I due casi in analisi sottolineano come una certa parte della politica tenda a classificare i profughi in alcuni di Serie A e altri di Serie B. Ai primi, quelli ucraini, siamo pronti a dare tutto il sostegno possibile, in tempi rapidi e organizzando qualsiasi manifestazione di solidarietà possibile. Sono in guerra e hanno visto in poco tempo tutta la loro vita distrutta. Ma non sono i soli a vivere una realtà del genere: quella iniziata alla fine di Febbraiodalla Russia non è l’unica guerra al momento sul nostro pianeta. Da anni, anzi decenni, sia in Africa che in Asia, Stati molto poveri sono dilaniati da conflitti, persecuzioni di ogni genere (razziale, religioso, politico), dittature che mettono sempre più a dura prova la vita di tanti popoli costretti a fuggire, verso una vita normale. Prima dell’Ucraina c’è stato l’Afghanistan ripreso dai Talebani solo per citare il più recente: le immagini della fuga dei cittadini afghani hanno fatto il giro del mondo (l’assalto al treno che sta per decollare con i tanti disperati aggrappati fino al decollo con molti purtroppo caduti in volo), ma ce ne siamo dimenticati troppo in fretta. Possiamo elencare lo Yemen con i suoi ancora attuali bombardamenti, le persecuzioni ai Cristiani nei Paesi dell’Africa Centrale, i Curdi che ancora oggi vagano nell’attesa del riconoscimento di una casa tutta propria e che nei vari Stati in cui si trovano (Turchia, Iran, Iraq, Siria) subiscono persecuzioni.

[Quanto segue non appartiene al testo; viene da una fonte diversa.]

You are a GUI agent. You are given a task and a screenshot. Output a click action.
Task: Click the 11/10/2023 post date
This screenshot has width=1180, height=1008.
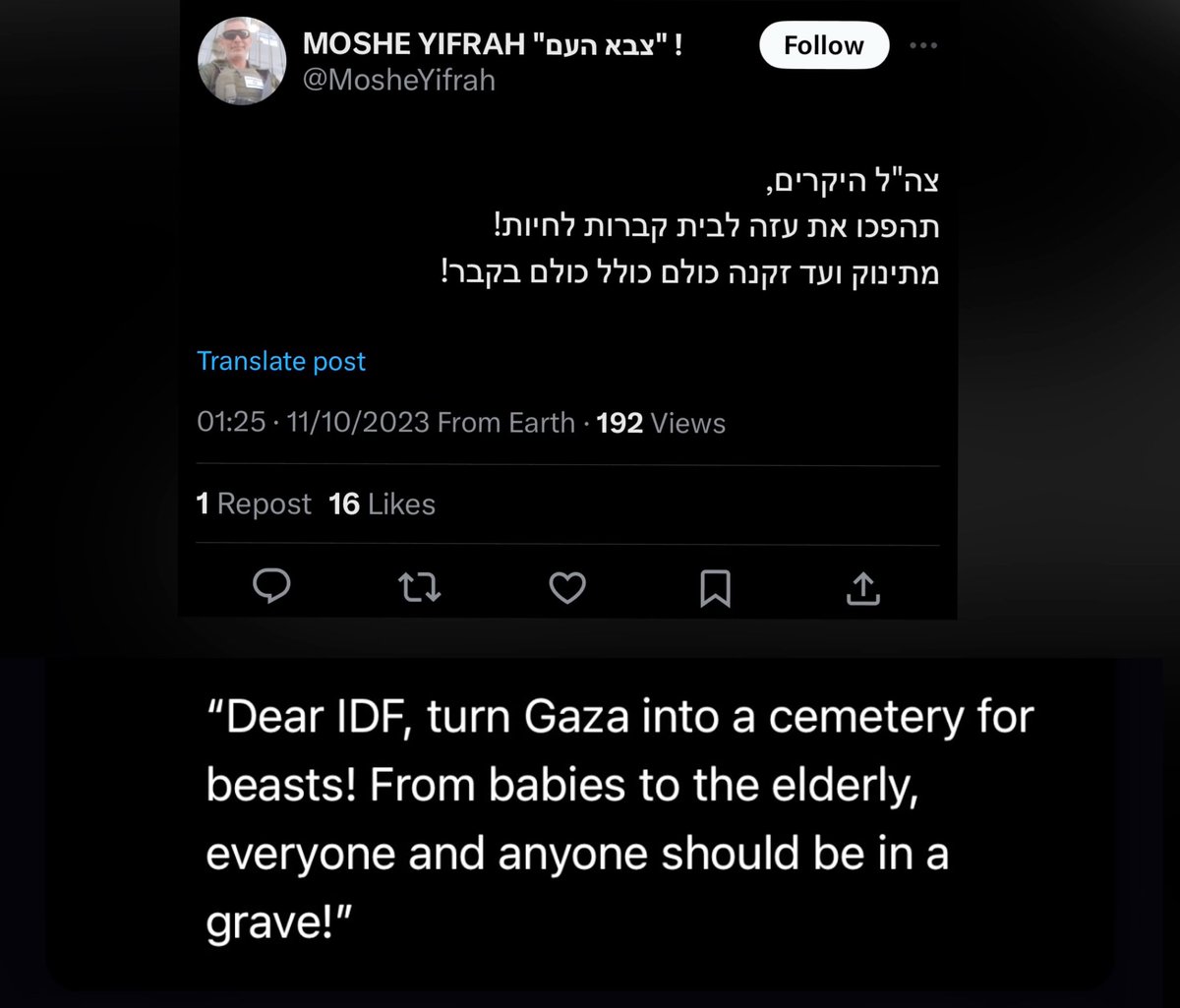(359, 423)
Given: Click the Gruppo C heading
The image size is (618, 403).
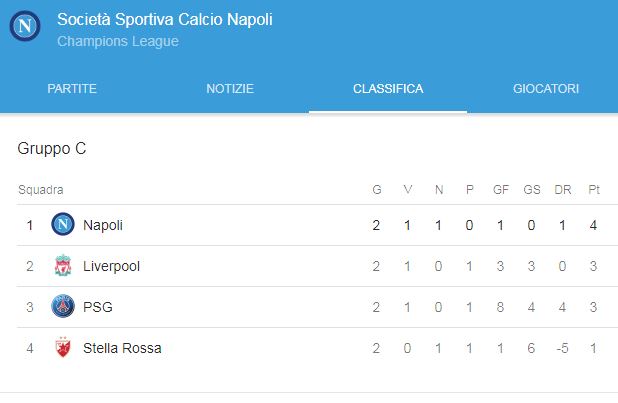Looking at the screenshot, I should (52, 149).
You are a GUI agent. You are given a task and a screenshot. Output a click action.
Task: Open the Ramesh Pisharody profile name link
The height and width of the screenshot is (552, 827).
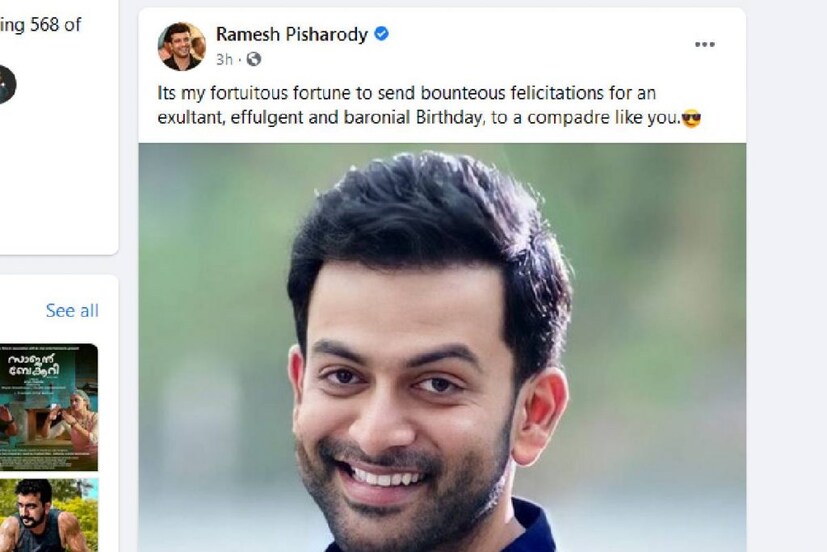pos(292,34)
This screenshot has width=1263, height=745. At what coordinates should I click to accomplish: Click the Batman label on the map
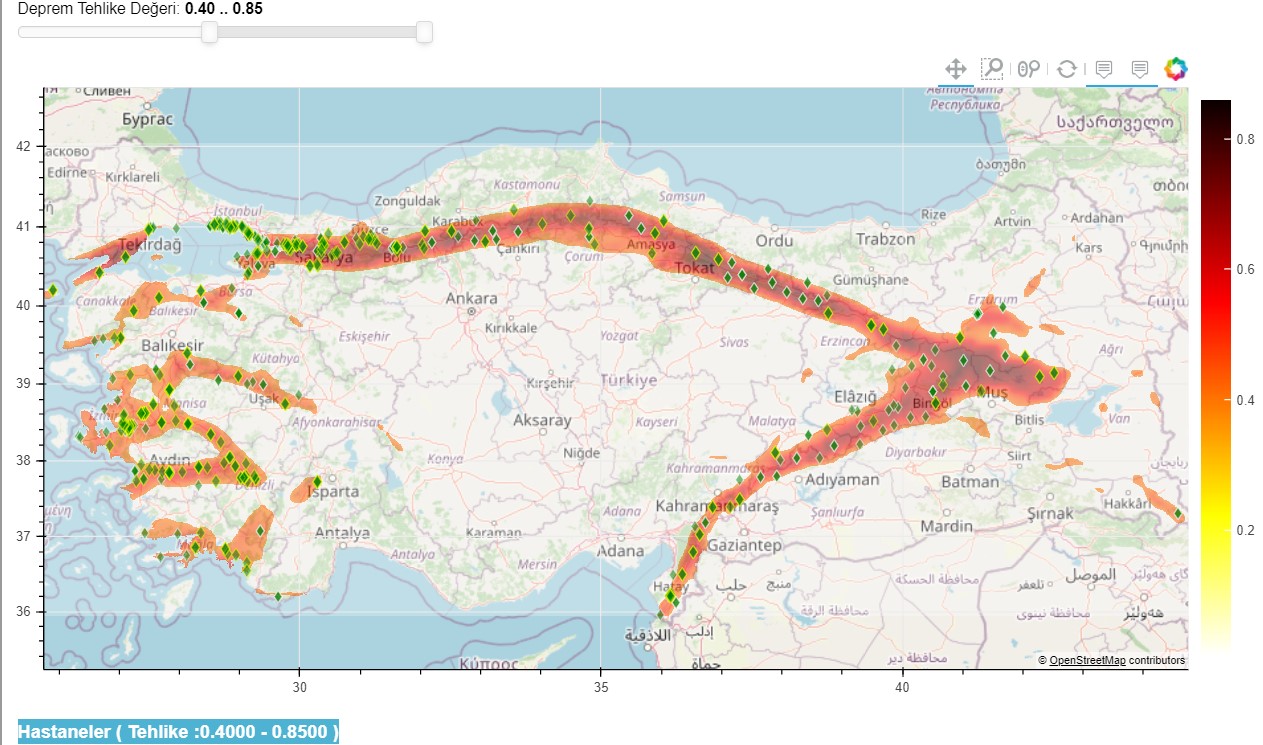click(x=970, y=482)
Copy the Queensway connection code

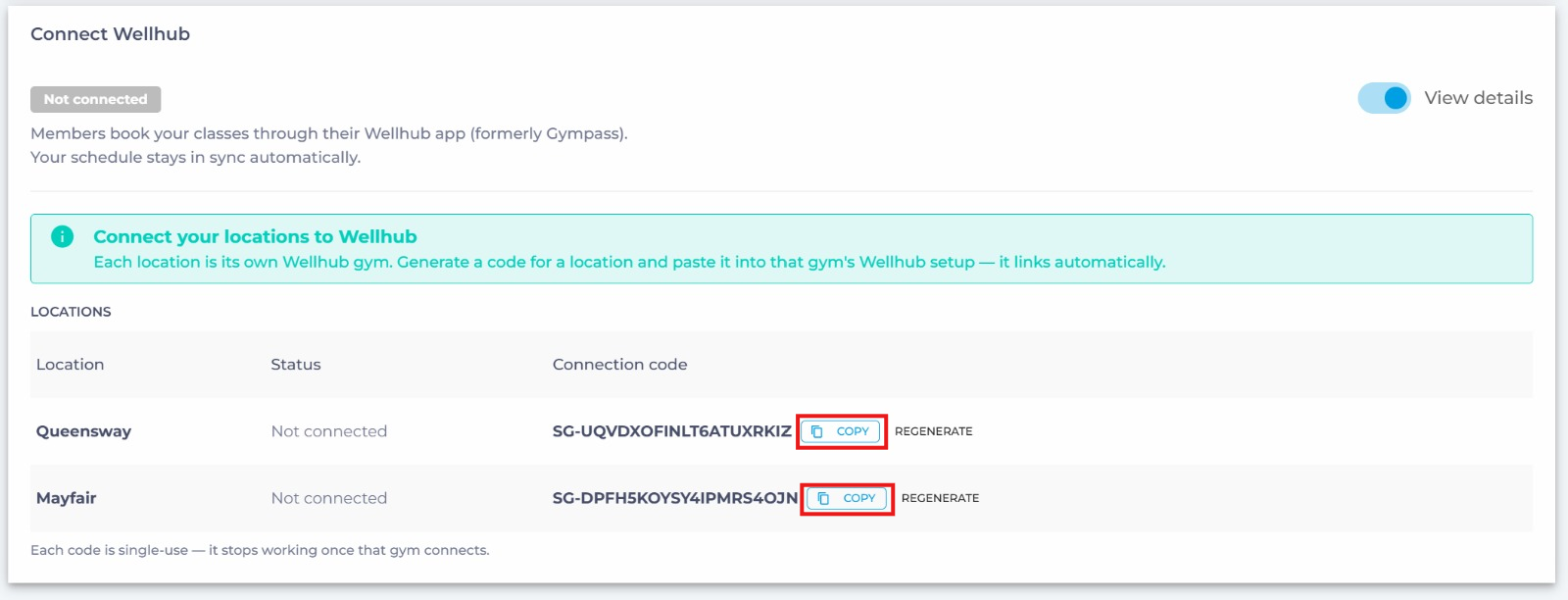(841, 431)
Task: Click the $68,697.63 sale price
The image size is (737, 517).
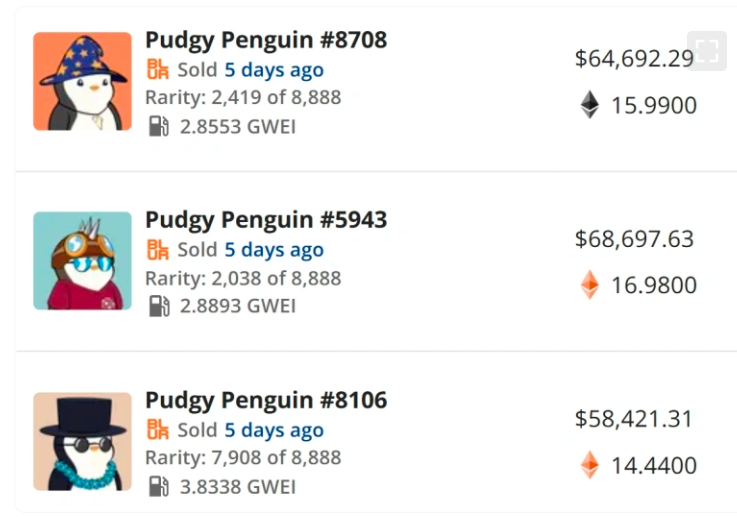Action: click(x=634, y=239)
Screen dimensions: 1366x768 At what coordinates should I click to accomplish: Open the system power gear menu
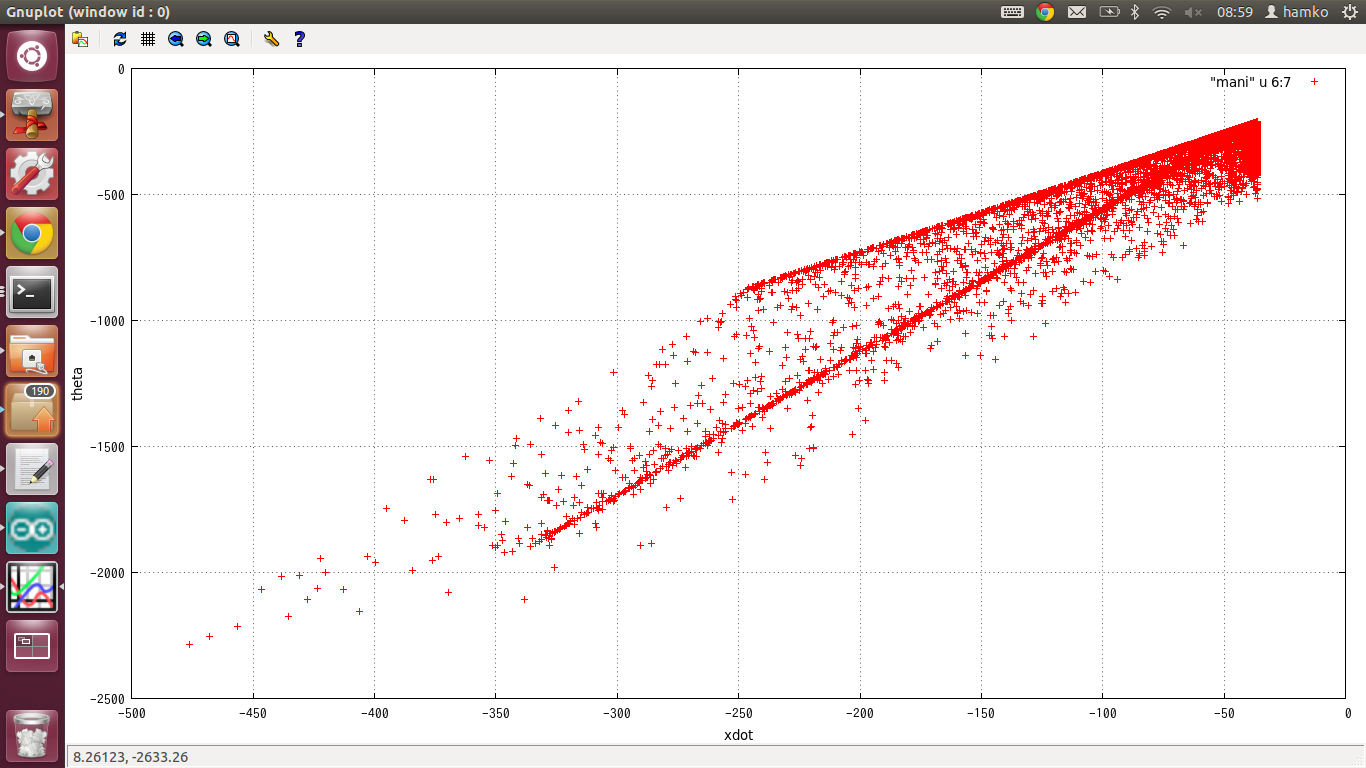pos(1346,12)
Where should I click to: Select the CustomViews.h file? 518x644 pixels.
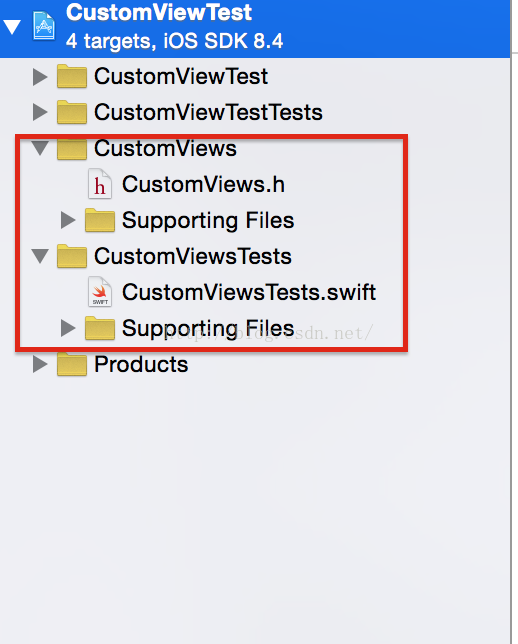tap(203, 184)
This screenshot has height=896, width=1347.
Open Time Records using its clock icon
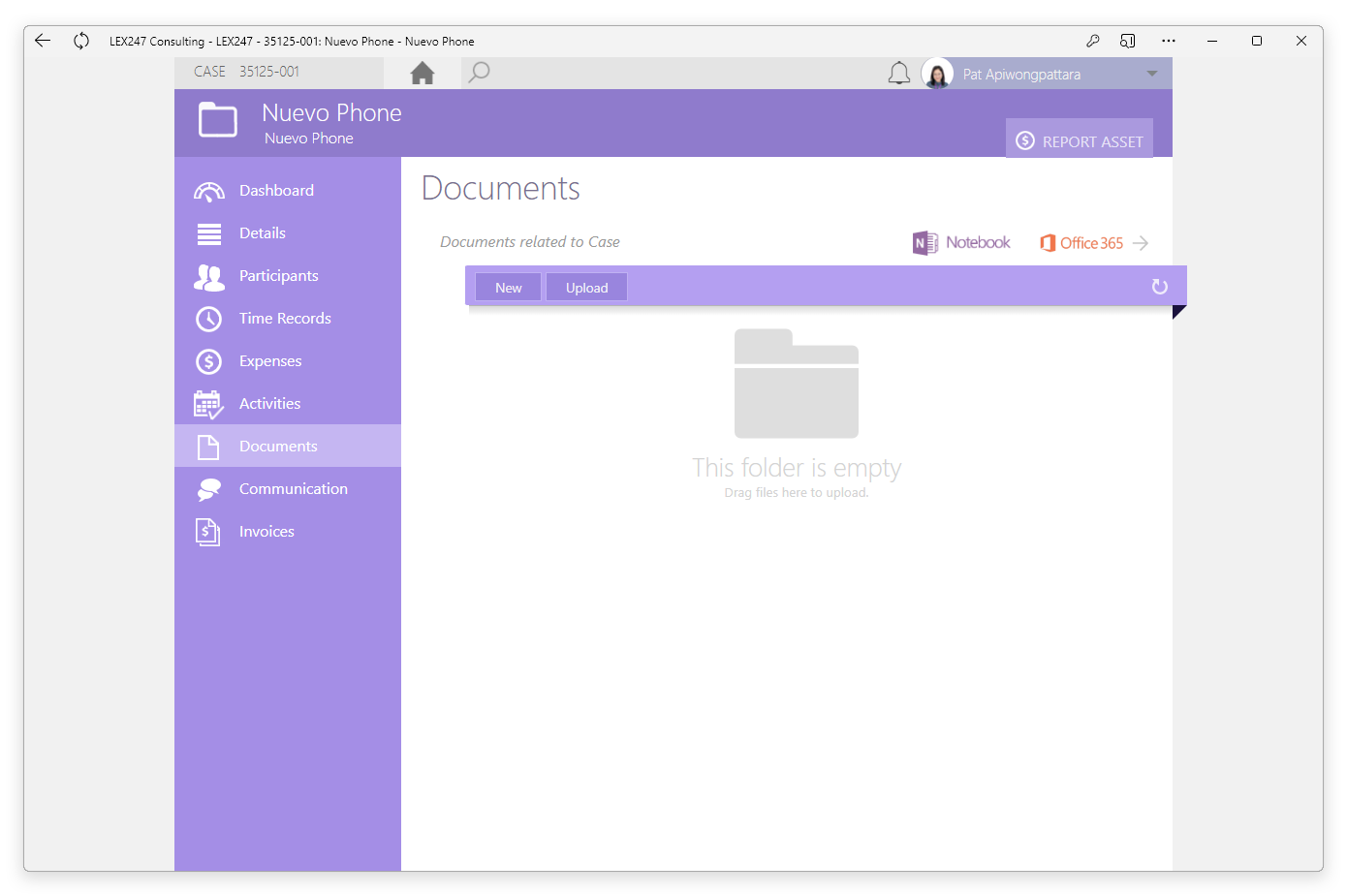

Di certo il conflitto in Ucraina è quello che oggi ci colpisce con più forza: è più recente, è più vicino a noi, più vicino al nostro stile di vita (qualcuno potrebbe dire “con lo stesso colore della nostra pelle”). Ma questo non deve distrarci dalla realtà: ci sono tante guerre, tante persone in fuga da soccorrere; provengono sì da parti del mondo diverse, ma hanno tutte bisogno dello stesso tipo di aiuto. In un momento simile creare una disparità del genere può generare solo altro odio e per come stanno andando le cose, è di sicuro l’ultima cosa di cui abbiamo bisogno.